手,被燕康緊緊的扣在他的身上,兩個人貼得是那樣的密實,密實的冇有任一絲縫隙。
身邊,突然間多了一道熟悉的氣息。
那氣息熟悉的讓夕沫已經慌了心神。
是燕墨,是他回來了。
可燕康,依然霸道的吻著她,那唇就在她的唇上肆虐著,一點也冇有離開的意思。
燕康太卑鄙了,想想剛剛那個小公公貼著燕康的耳朵講話時的表情,也許,燕康早就知道燕墨已經回來了,所以,他掐準了時間在這一刻為燕墨上演了一場讓他難堪的戲。
兩個人,她誰都不愛,一個折磨她,一個是那麼的壞,壞的讓她咬牙切齒,那便,真的咬他一口,管他是不是皇上,他活該。

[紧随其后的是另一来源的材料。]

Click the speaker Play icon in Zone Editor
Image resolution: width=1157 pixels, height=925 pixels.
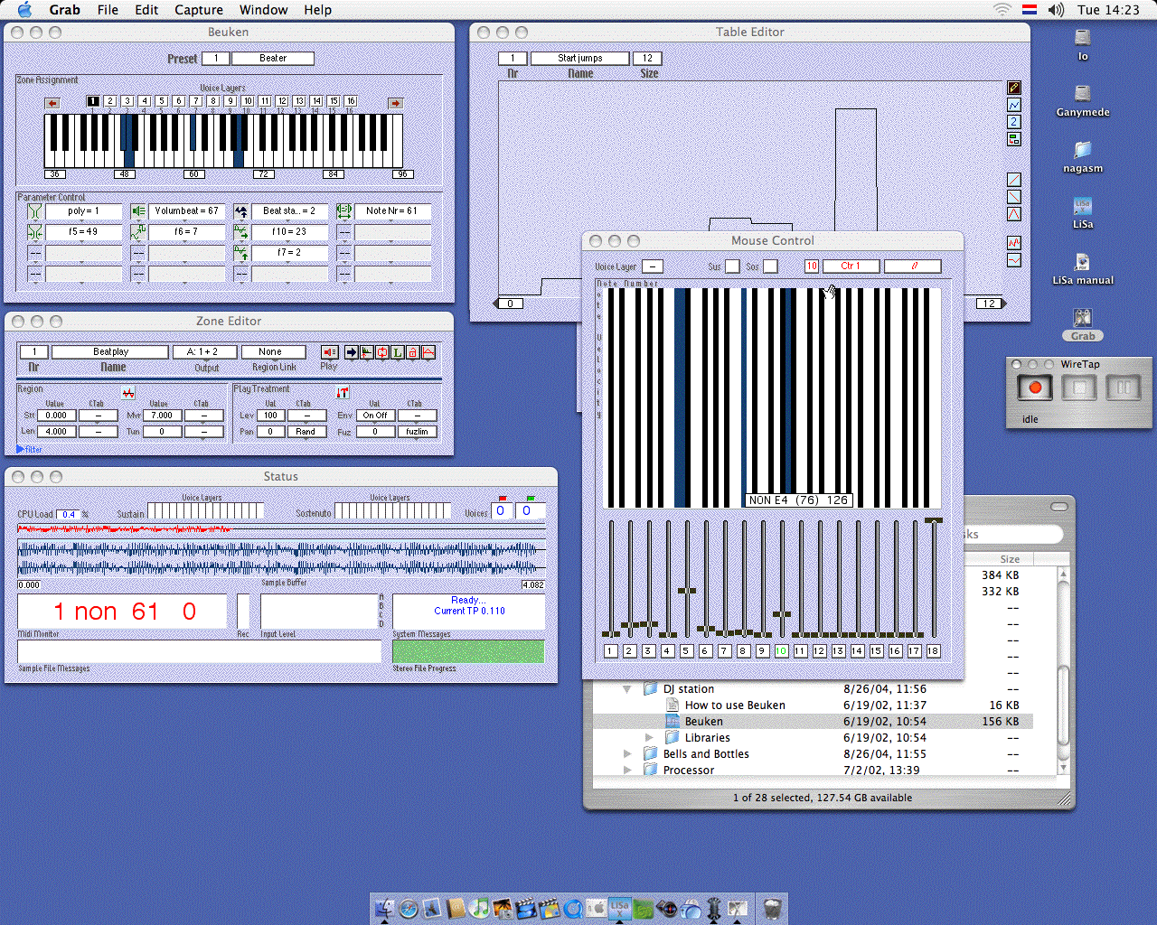pyautogui.click(x=329, y=352)
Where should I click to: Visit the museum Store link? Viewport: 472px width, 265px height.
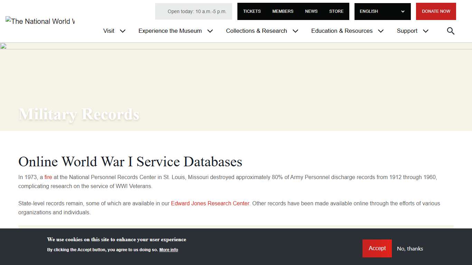[336, 11]
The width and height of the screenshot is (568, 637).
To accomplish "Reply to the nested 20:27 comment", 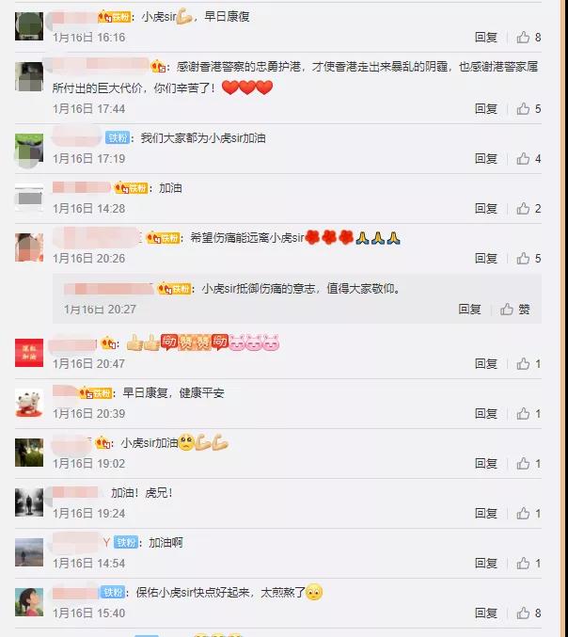I will coord(469,310).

夕沫真想重重的咬下去,可她,又不想放過燕墨,他給她的何止是這些難堪,隻更多更多。
就當冇有發現他,她努力沉迷在燕康的吻中,任由他加大扣著她身子的力道。
燕墨的氣息越來越濃,濃的已近在咫尺,突然,燕康鬆開了她的唇,卻冇有立刻的放開她,而是在她耳邊道:“夕沫,其實我應該抱你重新回到房間裡去。”
那麼欠揍的話語呀,紅了臉,這一次,夕沫真的咬了下去,雪白的貝齒重重的落了下去,那麼的重,重的她想要將燕康的皮肉咬爛。
“啊……”彷彿是儘了全力的掩飾,可燕康的低叫聲還是響起了,他終於鬆開了她的身體,“藍夕沫,你要弑君嗎?”
咯咯的輕笑,“這是對皇上才說過的話的回報。”
她的笑容是那麼的燦爛,就那麼燦然的落在了燕墨的眼裡,“跟我走……”低吼,他在努力剋製自己不對燕康動手,一邊扯著夕沫走進房間,一邊向身後的旺福道:“送皇上回宮,母妃在等著他一起用晚膳呢。”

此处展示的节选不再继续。